The Passion of the Heist

Washington City Paper | June 26, 2006
Rob a bank and you’re scum. Rob a museum and you’re scum with a dash of sophistication and an incredible amount of cunning. Yes, Rebecca Dreyfus’ Stolen joins The Thomas Crown Affairs, Entrapment, and even Oceans 12 on the long list of flicks that portray stealing works of art as an especially glamorous and elevated form of crime. Her freshman documentary explores the mystery of the 1990 robbery of Boston’s Isabella Stewart Gardner Museum. The band of thieves who overtook the guards and made off with 13 masterworks on a mid-March morning have yet to be found. And the whereabouts of each painting, collectively believed to be worth hundreds of millions of dollars, is still unknown.

Gardner, a grande dame who loved all things Italian, established her museum in 1903 and designed it to evoke a Venetian palazzo. She meticulously laid out her collection and dictated that nothing about the museum should ever be changed—a result, some speculate in the film, of the death of Gardner’s 2-year-old son and her subsequent desire never to lose something she loved again. Dreyfus weaves a minibiography of Gardner throughout Stolen, focusing on her passionate disposition, magnetic personality, and allegedly impressive figure.

Dreyfus no doubt included this character study to help round out the 85-minute movie, but it’s also an effective way to make this particular heist seem personal. Who, for example, could remain unmoved watching Frank DiMaria, a Gardner gallery attendant, tell Dreyfus of when he first saw John Singer Sargent’s portrait of the founder at age 13—and then reveal that she telepathically told him, “You’re mine, and you’ll know me all your life”? OK, the guy’s a little wild-eyed, and he goes so far as to say Gardner “adopted” him, but it’s still touching.

Stolen also includes commentary from a variety of experts, including Tom Mashberg, a Boston Herald reporter who spent a year trying to chase down one of the Gardner’s missing Rembrandts, and Tracy Chevalier, a Vermeer enthusiast who wrote the novel Girl With a Pearl Earring. (The most valuable painting snatched was Vermeer’s The Concert, which gets significant explication here.) But it’s 75-year-old art detective Harold Smith who provides the documentary’s real narrative momentum as Dreyfus tails him dissecting the case that became his obsession. A genial, quick-witted man who’s rarely dressed in anything but a suit and bowler hat, Smith livens up a story that could have easily become torpid and pedantic.

The director allows a little of Smith’s personal life into the film, which was unavoidable: The gumshoe wears an eye patch, a prosthetic nose, and bandages that seem to be the only things holding together the patchy flesh of his face. Cancer is the cause; remarkably, Smith has battled the illness for decades, in the process undergoing an experimental dry-skin treatment as a young Marine.

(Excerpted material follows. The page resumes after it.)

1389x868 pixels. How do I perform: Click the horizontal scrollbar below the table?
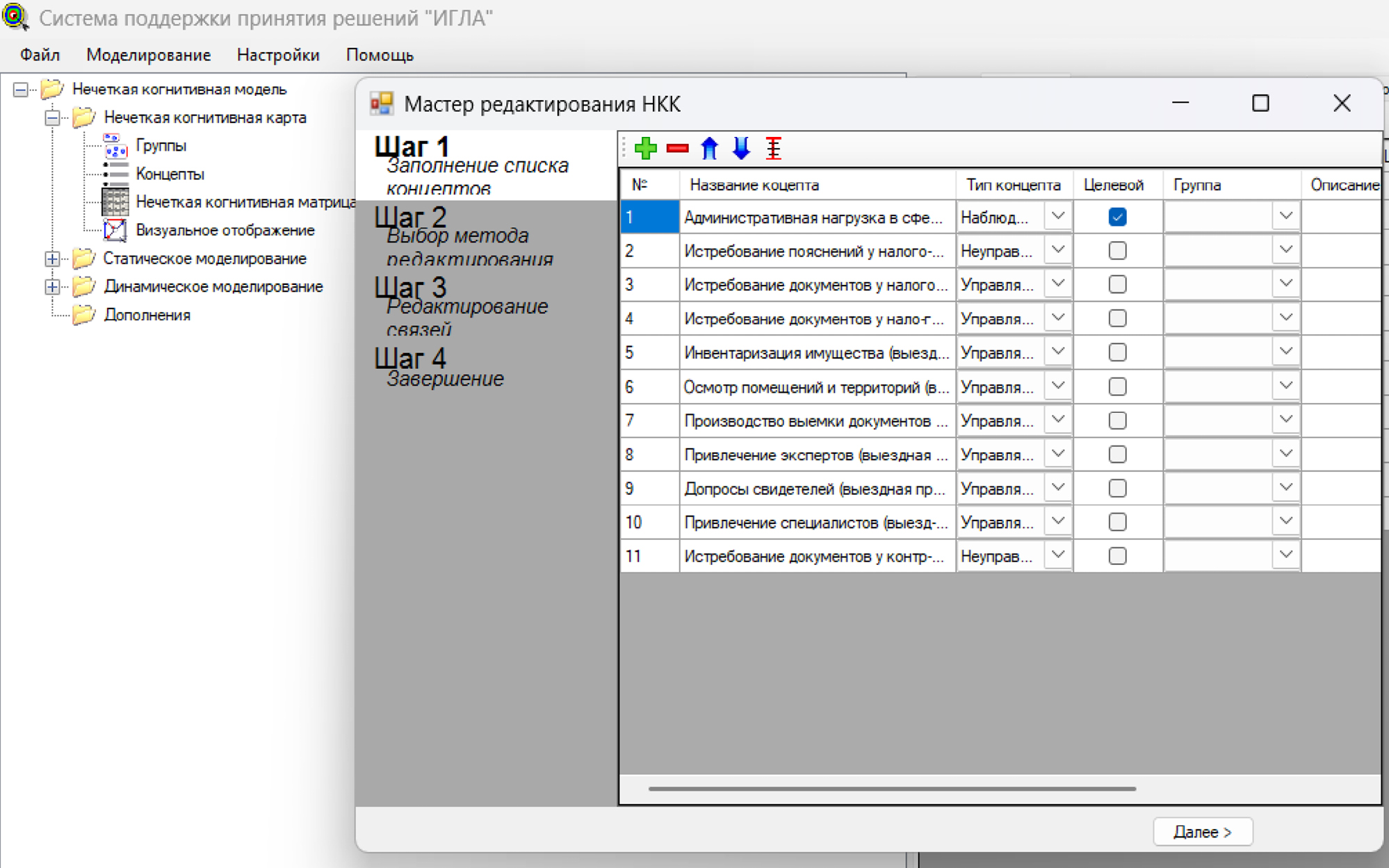(x=891, y=789)
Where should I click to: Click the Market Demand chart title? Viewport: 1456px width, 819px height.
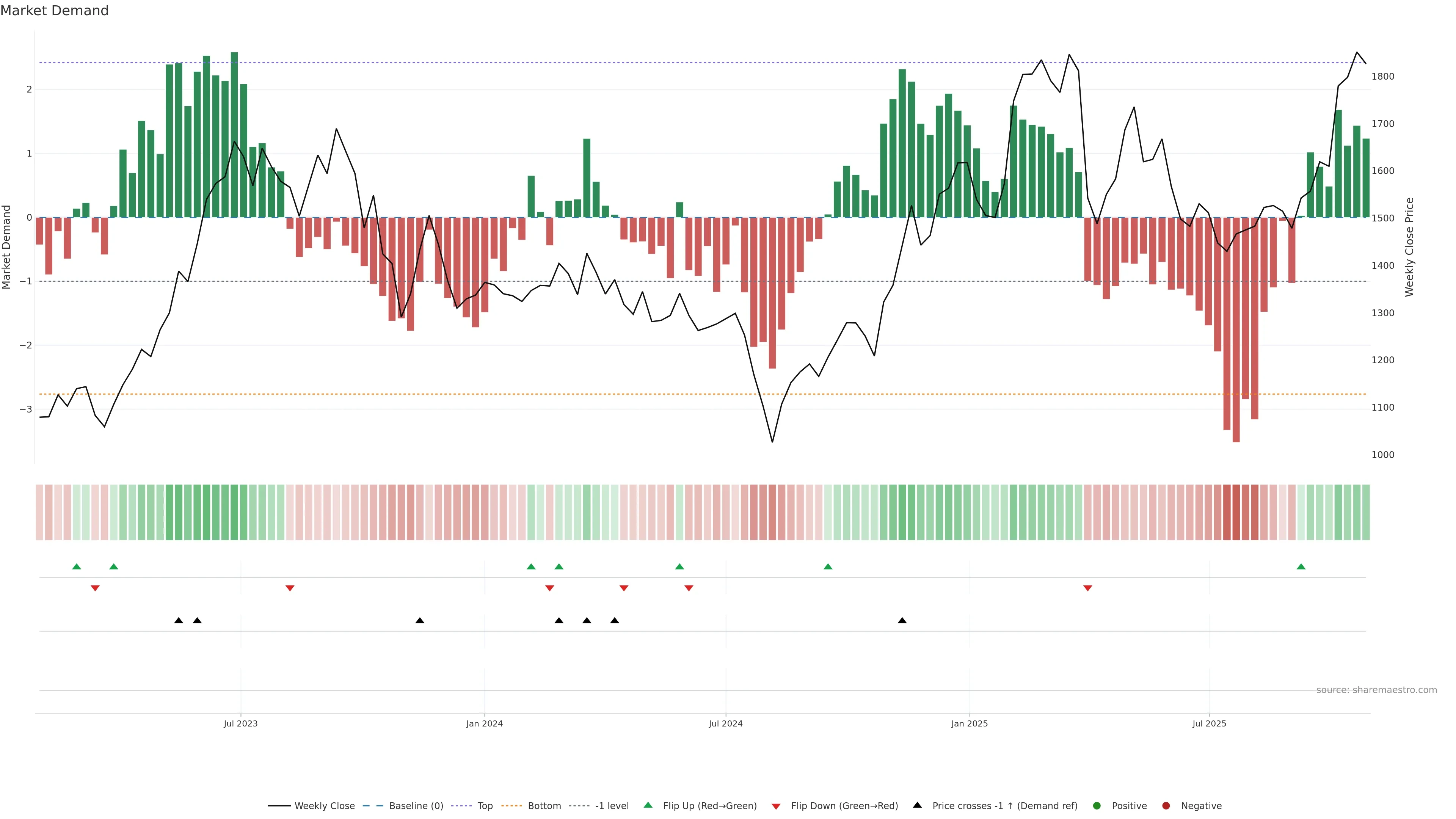click(x=54, y=11)
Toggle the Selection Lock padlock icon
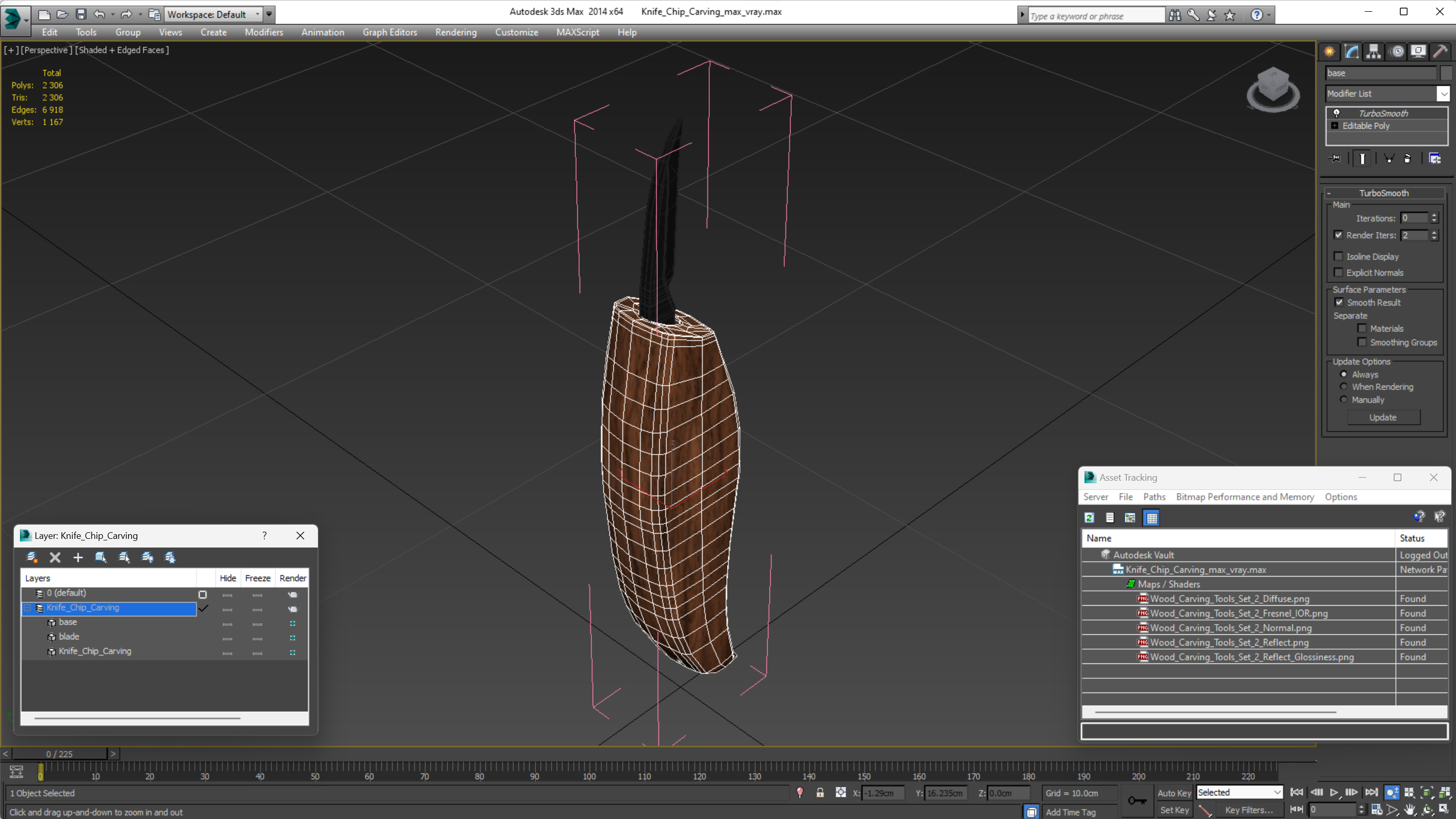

Granted, this has nothing to do with the crime. But watching the disease-riddled, restlessly curious man in action is fascinating. When he’s talking with Stolen’s several notorious art thieves—one of whom, William Youngworth, is particularly brash in his declaration that, if the government guaranteed amnesty, it’d get the paintings within 30 minutes—his desire for knowledge and drive to solve puzzles beam as brightly as the sun. The film’s only distraction from the consistently compelling investigation is Dreyfus and Albert Maysles’ often annoying camerawork: Faces are zoomed in on so tightly that it can be Ed Wood–esque, and once in a while interviewees suddenly start bobbling. But the unnecessary stylization never approaches the level of that in Jessica Yu’s In the Realms of the Unreal, which animated Henry Darger’s already movement-filled illustrations.

Granted, the film can occasionally seem parodically snooty, especially when Blythe Danner delivers her arch readings of Gardner’s letters to her art procurer, Bernard Berenson (voiced by the excellently cast Campbell Scott). And eyes may roll when one interview subject pronounces the theft “unconscionable”—this is, after all, a world filled with rape, murder, and war—and another melodramatically claims that the museum is “now touched with evil.” (A more objective assessment comes from Mashberg, who simply says the heist was “rude.”) But between the parade of did-they-or-didn’t-they crooks and the wild directions the investigation takes—Smith finds fingers pointing to the IRA, Sen. Edward Kennedy, and the Catholic Church, among others—Stolen is about as philistine-pleasing as an art doc can be. CSI: Fine Art? Not quite. But it’s glamorously close.